─── Extract provided

As opioid and fentanyl addiction continues to take the lives of Californians, state officials have created a bipartisan committee to find a solution that pairs strategies from public health and law enforcement.
Announced by Assemblymember Matt Haney, D-San Francisco, the 11-person special committee will travel across the state to hear from addiction experts, affected residents and local government agencies to better understand how fentanyl is taking a hold on California communities.
The committee, a group of representatives from all over California, will tackle three areas of interest – public health response, law enforcement and drug sales, and current addiction treatment. The hope is to develop policies and a statewide strategy to prevent fatal overdoses.
Last year alone, over 6,000 Californians died from opioid overdoses, and the numbers this year will likely be similar, according to state public health data.
Haney said there needs to be statewide solutions, because this is an epidemic that exceeds county, city and partisan lines.
“This committee will be laser-focused on solutions and on working together. This is not something where we all have to agree, and we aren’t all going to agree on every solution,” Haney said at a press conference. “But what we do agree on is that our constituents are hurting, our communities are being devastated and we aren’t doing enough.”
He added that some local communities and counties are already implementing practices to save lives, but they need to be backed with state support, and their strategies should expand across California.
“The goal of this committee is to really help to develop state solutions, legislative solutions, and a statewide plan to respond to the opioid epidemic,” Haney said.
Keith Humphreys, Stanford psychiatry professor and former senior drug policy advisor for President Barack Obama, said that as fentanyl has moved its way from the eastern states to the West Coast, it’s coming with an “unprecedented debt” — more Californians are dying of overdose now than ever before.
“We will lose more lives to COVID-19 this year in the United States, but we will lose more years of life to drug overdoses, because the people who die are so much younger,” said Humphreys.
It’s also not just about fatal overdoses, Humphreys said, because behind every person who overdoses are dozens more living with addiction. Not only does addiction cause serious health problems for a person, but it can also inflict harm on their loved ones and their communities, he said.
“This is not possible to do if the cops and the docs are squabbling,” said Humphreys. “They really all have to work together because both their expertise and energy is needed.”
Dr. Lee Trope, a pediatrician who works with youth addicted to opioids at Santa Clara Valley Medical Center, said few pediatric providers are trained to care for opioid and fentanyl addiction despite its growing accessibility for teens. She often hears of youth buying what they think is Percocet, a less dangerous opioid, off of apps like Snapchat, only for it to be pure fentanyl. Her youngest patient she’s treated addicted to fentanyl was just 12 years old.
“Several had previously tried to stop ‘cold turkey’ many times, only to find withdrawal so intolerable, and help so hard to find, that they grudgingly went back to get more opioids in the street for relief,” Trope said. “I’ve learned from these kids that it’s usually harder to get help than to just keep using. We need to change that.”
Assemblymember Isaac Bryan, D-Los Angeles, said he’s committed to focusing on the root causes of why people turn to drugs and how socioeconomic factors like housing or job insecurity can lead people down paths to substance abuse in times of desperation.
“The time for change and solutions rooted in healing and saving lives is now,” said Bryan. “I am looking forward to joining the fellow members of this committee in identifying and uplifting those solutions.”

──────
─── Material supplied

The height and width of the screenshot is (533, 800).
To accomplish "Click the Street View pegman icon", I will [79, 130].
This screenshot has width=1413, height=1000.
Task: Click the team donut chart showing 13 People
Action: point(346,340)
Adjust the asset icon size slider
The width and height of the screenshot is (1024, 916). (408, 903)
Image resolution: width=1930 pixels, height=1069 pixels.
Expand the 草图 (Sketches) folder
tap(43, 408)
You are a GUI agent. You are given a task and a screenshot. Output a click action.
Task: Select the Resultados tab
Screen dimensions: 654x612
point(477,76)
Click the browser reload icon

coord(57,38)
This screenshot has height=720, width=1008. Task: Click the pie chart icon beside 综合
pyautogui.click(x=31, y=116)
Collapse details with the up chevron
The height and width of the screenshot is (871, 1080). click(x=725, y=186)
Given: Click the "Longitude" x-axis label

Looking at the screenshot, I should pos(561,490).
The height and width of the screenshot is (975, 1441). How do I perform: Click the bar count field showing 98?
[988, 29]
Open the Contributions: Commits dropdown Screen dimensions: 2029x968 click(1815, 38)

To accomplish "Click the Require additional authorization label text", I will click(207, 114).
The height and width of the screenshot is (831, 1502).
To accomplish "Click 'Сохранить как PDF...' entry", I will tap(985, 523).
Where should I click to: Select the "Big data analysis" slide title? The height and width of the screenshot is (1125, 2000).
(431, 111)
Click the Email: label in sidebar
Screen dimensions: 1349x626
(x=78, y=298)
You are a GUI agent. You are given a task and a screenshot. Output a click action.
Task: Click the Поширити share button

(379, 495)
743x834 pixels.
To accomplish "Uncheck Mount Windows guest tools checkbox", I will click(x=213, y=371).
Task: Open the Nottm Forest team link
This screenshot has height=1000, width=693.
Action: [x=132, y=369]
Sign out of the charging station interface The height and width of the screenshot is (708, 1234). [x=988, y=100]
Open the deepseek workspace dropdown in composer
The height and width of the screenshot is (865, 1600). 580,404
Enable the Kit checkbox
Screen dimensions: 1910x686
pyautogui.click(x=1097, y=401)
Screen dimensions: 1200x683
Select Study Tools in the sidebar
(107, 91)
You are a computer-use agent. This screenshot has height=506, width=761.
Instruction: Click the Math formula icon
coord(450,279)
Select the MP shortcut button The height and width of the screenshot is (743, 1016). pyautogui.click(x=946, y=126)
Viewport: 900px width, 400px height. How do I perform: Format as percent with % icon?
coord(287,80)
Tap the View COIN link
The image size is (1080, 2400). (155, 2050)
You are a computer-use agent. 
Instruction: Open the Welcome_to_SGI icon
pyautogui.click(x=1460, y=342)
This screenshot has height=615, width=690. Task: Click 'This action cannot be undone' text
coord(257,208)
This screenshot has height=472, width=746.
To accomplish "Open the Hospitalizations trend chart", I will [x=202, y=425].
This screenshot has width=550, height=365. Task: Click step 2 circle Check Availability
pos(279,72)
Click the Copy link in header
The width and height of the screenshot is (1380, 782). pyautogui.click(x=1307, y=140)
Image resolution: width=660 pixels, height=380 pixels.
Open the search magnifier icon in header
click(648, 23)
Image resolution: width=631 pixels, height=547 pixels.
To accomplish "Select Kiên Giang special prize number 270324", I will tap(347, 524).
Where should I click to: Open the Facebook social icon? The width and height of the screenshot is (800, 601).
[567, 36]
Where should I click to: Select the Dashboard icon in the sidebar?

──────

Work task -> Reproduce word for word the portion of the article on California's opioid committee from "Dr. Lee Trope, a" to "12 years old.".

The answer ->
Dr. Lee Trope, a pediatrician who works with youth addicted to opioids at Santa Clara Valley Medical Center, said few pediatric providers are trained to care for opioid and fentanyl addiction despite its growing accessibility for teens. She often hears of youth buying what they think is Percocet, a less dangerous opioid, off of apps like Snapchat, only for it to be pure fentanyl. Her youngest patient she’s treated addicted to fentanyl was just 12 years old.